前編:雲隠れしてバッシングされた3人
の芸能人

不倫トラブルで休養したアンタッチャブ
ル柴田

 今でこそ少しずつテレビや雑誌などで露出機会が増えてきてはいるが、一時は引退さえもまことしやかに囁かれたアンタッチャブル・柴田英嗣。きっかけは2010年のはじめに突然発表された不可解な休養宣言だった。
 所属事務所は言葉少なに体調不良と説明するのみ。ささいな体調不良で、柴田クラスの中堅芸人に長期の休養を取らせるはずがない。その2年ほど前にも急性肝炎で数ヵ月間仕事を休み、翌年もウイルス性急性咽頭炎で入院している柴田だけに、当初は「重病説」も流れた。肝炎は肝硬変や肝細胞ガンへと進行する怖れもある、油断ならない病だ。ファンにとっては心配でならなかっただろう。しかし、本人のコメントも事務所によるそれ以上の説明もなく、さらに連絡もつかないという失踪状態となった。
 時間が経つにつれ、「鬱病説」「自殺未遂説」「借金説」「美人局説」などの新説が次々飛び出し、休業の真相を求める噂はひとり歩きを続けた。
 その1年後、無事復帰した柴田は休業の理由が「不倫が絡んだ女性トラブル」にあったことを告白。要は女性問題で不祥事を起こしたため懲罰的に仕事を干され、マスコミに突かれるのを避けて雲隠れしていただけだったのだ。体調不良という誤った情報で世間の目を眩まし、トラブルが解決したところで真相を発表するというのは、ファンの心情を考えずともどこか小狡いやり方に思える。

失踪、不倫、ヘアヌード、豊胸と波乱の
林葉直子

 不倫が絡んだ失踪騒動と言えば、元女流棋士の林葉直子もおおいに世間を賑わせた。
 わずか12歳でプロ入り。1982年に14歳で女流王将のタイトルを獲得。天才美少女棋士の名を轟かせ、まさしく順風満帆の人生だった。登り続けていた歩みにつまずいたのは1994年の6月。公式戦に2日続けて姿を現さず、林葉は不戦敗。翌日、一部メディアは失踪という言葉を使って、林葉の近況をスキャンダラスに報じた。
 実は対局の10日ほど前、林葉は将棋連盟の理事に休養願いを提出していた。「心身ともに疲労を感じて極限状態」との理由だった。理事会では特例として休養を認めたが、すでに決定している対局について話し合う必要があった。しかし理事会からの連絡に林葉は一切出ず、行方不明となってしまったのだった。
 林葉は1992年頃から中原誠永世名人と不倫関係にあった。中原が、師・米長邦雄のライバルであったことも、彼女の心身にストレスを与えたのだろう。

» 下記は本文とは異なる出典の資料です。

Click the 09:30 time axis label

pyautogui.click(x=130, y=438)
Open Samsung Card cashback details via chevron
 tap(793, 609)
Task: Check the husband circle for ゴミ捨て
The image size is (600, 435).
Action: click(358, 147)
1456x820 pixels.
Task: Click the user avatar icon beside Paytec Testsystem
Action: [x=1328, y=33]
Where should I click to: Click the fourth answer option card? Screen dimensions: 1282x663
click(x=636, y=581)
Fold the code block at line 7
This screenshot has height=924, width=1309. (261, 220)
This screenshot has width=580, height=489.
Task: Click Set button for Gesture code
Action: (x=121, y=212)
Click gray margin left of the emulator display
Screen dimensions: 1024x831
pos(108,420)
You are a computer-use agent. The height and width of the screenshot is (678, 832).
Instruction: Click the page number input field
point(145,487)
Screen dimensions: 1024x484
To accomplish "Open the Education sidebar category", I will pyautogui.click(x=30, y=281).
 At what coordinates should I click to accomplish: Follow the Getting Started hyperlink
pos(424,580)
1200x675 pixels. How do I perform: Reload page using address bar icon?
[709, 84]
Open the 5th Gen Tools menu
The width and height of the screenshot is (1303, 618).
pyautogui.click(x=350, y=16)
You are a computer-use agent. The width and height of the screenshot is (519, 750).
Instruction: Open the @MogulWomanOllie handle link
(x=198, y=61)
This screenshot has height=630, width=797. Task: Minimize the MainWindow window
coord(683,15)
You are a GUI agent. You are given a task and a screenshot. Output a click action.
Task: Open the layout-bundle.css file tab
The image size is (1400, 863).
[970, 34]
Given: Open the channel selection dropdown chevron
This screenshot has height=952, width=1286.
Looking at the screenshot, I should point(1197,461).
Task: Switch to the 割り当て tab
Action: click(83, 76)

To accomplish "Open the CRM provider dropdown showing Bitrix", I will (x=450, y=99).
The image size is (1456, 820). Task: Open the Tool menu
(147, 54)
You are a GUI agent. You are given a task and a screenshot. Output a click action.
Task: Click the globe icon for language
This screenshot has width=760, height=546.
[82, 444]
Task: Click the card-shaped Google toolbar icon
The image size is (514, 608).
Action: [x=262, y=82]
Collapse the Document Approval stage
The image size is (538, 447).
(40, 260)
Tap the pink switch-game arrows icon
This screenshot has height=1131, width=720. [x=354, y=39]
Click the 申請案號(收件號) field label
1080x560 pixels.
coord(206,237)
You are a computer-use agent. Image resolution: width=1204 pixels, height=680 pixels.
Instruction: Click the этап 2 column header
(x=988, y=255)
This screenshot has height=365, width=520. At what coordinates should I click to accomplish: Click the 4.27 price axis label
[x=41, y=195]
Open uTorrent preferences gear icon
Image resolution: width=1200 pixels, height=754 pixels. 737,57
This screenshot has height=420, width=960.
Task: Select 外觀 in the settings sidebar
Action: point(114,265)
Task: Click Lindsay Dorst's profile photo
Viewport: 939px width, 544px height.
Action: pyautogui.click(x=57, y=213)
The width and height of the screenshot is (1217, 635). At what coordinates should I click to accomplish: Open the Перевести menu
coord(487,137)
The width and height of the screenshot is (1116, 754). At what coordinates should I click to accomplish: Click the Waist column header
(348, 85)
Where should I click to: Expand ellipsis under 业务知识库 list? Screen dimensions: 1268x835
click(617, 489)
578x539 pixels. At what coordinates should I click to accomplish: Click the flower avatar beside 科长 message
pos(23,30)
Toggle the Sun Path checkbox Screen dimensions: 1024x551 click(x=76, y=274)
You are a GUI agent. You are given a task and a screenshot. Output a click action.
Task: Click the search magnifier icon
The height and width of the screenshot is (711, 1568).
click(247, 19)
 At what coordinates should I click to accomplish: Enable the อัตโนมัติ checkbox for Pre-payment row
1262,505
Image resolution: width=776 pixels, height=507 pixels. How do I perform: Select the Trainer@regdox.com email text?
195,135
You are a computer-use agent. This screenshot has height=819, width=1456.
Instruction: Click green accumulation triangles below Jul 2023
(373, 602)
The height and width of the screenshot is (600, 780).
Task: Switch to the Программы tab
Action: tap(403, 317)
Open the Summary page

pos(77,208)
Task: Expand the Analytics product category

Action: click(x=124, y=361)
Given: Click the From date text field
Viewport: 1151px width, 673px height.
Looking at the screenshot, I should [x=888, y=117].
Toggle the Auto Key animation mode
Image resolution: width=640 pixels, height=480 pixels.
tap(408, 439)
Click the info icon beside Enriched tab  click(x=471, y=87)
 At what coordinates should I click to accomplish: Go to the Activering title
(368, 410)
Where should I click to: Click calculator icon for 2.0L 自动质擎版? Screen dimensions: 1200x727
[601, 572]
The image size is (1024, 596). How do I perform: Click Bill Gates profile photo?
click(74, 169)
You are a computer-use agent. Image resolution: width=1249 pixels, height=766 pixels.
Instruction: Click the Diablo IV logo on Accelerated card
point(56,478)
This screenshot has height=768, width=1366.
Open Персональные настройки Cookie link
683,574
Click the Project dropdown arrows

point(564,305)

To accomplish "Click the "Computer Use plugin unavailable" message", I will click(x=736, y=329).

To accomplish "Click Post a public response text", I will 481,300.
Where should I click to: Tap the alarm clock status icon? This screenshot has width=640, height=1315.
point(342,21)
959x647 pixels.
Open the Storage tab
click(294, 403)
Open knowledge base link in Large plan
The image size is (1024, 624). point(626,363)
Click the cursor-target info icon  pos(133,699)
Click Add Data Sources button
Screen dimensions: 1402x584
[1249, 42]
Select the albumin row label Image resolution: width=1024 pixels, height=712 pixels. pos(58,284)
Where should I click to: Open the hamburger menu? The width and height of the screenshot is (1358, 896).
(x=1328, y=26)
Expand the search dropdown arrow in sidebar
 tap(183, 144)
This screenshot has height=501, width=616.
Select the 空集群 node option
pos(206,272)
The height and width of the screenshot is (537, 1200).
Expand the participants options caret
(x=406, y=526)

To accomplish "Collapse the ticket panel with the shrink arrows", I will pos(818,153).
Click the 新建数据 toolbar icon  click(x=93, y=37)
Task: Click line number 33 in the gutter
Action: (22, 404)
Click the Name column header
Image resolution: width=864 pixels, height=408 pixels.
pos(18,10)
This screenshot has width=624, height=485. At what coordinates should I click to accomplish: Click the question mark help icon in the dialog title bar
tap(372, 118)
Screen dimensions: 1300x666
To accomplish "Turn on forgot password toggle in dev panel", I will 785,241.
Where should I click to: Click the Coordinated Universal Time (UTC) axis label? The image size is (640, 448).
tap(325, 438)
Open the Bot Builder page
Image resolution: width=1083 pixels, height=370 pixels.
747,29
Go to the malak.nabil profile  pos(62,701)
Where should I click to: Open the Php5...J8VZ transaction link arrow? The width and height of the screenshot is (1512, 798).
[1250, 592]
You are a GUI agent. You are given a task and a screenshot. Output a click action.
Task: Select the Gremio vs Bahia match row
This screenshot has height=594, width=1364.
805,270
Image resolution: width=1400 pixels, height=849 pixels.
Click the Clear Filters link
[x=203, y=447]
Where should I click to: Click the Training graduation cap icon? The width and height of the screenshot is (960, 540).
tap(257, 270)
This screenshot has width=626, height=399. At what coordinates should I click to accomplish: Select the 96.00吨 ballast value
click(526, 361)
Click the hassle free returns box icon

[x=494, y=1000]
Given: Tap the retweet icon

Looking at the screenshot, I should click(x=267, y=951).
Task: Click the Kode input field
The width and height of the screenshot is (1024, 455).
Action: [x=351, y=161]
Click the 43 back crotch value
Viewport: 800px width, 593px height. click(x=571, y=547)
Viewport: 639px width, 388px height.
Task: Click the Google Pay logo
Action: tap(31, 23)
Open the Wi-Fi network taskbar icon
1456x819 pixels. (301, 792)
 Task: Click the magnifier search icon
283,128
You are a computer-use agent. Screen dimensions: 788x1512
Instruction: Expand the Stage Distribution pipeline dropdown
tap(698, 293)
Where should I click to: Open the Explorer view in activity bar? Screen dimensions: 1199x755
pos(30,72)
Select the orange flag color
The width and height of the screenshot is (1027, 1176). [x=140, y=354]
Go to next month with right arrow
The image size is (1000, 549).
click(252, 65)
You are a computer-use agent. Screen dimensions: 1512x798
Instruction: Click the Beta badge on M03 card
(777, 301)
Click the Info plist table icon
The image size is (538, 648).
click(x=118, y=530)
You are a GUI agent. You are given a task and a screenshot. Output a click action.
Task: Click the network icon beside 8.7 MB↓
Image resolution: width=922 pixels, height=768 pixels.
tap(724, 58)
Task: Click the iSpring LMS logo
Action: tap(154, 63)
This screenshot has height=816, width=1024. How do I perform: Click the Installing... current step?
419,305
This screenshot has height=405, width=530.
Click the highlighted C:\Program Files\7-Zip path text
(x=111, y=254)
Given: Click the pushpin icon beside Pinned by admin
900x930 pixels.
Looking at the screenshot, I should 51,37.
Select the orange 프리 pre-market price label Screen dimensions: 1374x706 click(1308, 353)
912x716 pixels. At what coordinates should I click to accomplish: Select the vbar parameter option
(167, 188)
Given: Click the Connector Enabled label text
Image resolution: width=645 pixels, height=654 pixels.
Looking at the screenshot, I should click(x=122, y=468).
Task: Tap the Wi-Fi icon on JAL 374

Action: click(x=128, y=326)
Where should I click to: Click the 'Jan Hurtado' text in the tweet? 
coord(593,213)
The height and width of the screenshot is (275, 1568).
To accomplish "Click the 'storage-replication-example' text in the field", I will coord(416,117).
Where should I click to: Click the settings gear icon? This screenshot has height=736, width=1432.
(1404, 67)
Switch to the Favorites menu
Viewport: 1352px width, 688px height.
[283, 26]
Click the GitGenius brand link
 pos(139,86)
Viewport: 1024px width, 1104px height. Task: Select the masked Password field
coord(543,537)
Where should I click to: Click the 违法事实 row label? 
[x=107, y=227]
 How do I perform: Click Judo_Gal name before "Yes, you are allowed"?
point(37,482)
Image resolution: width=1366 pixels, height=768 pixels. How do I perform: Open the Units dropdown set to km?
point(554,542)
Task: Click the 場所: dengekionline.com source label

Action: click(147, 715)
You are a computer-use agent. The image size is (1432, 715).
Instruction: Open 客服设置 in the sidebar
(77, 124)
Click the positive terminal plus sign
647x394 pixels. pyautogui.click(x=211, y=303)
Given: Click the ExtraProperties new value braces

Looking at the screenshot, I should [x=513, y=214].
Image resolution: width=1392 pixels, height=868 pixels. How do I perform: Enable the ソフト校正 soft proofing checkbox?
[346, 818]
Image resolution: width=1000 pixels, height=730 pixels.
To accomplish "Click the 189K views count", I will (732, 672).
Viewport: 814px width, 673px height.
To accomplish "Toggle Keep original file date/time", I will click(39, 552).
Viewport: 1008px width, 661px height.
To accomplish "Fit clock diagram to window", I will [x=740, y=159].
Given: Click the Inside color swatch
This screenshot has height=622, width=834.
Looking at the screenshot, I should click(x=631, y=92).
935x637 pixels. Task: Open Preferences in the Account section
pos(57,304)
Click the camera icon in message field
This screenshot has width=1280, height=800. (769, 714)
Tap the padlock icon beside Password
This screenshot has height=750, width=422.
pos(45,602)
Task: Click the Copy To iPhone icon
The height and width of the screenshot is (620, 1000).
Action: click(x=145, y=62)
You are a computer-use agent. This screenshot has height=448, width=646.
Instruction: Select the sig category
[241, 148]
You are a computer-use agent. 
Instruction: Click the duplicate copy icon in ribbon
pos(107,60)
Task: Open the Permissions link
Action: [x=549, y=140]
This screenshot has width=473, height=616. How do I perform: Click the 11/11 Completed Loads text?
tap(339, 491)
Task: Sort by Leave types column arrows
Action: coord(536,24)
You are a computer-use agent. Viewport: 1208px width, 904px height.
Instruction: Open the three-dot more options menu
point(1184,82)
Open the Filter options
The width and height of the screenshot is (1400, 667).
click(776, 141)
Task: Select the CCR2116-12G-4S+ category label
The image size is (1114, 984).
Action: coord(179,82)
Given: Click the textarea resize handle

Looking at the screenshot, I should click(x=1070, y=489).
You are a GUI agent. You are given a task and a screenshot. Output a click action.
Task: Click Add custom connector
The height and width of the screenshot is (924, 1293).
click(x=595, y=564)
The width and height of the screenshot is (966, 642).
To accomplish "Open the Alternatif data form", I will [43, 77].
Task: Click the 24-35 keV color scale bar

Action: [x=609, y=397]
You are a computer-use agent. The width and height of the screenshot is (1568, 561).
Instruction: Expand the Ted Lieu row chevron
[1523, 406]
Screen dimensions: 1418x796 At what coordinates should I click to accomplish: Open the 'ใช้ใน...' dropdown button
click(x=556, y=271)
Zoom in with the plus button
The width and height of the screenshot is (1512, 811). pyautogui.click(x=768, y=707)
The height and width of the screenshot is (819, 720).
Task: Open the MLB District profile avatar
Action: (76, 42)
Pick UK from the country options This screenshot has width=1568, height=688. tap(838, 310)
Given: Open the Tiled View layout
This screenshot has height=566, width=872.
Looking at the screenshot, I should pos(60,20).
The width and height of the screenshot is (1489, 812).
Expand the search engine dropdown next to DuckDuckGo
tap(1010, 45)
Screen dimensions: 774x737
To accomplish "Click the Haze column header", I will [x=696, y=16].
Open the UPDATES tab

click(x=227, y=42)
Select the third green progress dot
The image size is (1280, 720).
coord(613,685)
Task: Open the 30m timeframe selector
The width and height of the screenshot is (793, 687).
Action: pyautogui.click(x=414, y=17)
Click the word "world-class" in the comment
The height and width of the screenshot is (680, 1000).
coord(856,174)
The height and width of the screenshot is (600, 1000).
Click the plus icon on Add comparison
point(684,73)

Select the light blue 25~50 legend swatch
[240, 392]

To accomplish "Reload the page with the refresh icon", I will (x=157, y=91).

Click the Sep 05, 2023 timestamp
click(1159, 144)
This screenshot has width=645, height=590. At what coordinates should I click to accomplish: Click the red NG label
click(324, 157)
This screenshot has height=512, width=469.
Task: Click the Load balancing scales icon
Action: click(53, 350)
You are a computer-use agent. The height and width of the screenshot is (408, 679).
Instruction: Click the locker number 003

 まもなくすると、林葉がイギリスに渡っていることが判明。極秘に帰国すると、騒動の経緯を説明するために記者会見を開いた。「こんなに大騒ぎになるとは思わなかった」「(渡英は)将棋を世界に広めたかったから」と、中原との不倫はおくびにも出さず努めて冷静に答えた林葉だったが、「父親との不仲」「父親との非倫理的な関係」の噂に話が及ぶと、「そんな風に言われて結婚できなくなったらどうしてくれるんですか!」と激怒した。
 翌年に将棋連盟を退会した林葉は、ヘアヌード写真集を発表。豊胸手術も受けた。すっかり「お騒がせ」のイメージがついてしまったなか、98年「中原さんは会うたびに体を求めるタイプ。避妊もしなかった」と、中原と不倫関係にあったことを自ら暴露。
 留守番電話に収められた中原の肉声を公開するなど、暴露は赤裸々を極めた。中原の子供を中絶した過去も告白。「交際は続けたい」と未練がましい中原に対し、林葉は「肩の荷が下りました」とスッキリとした表情を見せた。
 その後は飲食店経営や占いなどを行っているが、2006年に自己破産を申請。今年2月には『ノンストップ!』(フジテレビ)に出演したが、重度の肝硬変であることを告白して話題となった。せめて失踪をする前に中原との関係を清算できていれば、彼女の人生も違ったものになっていたかもしれない。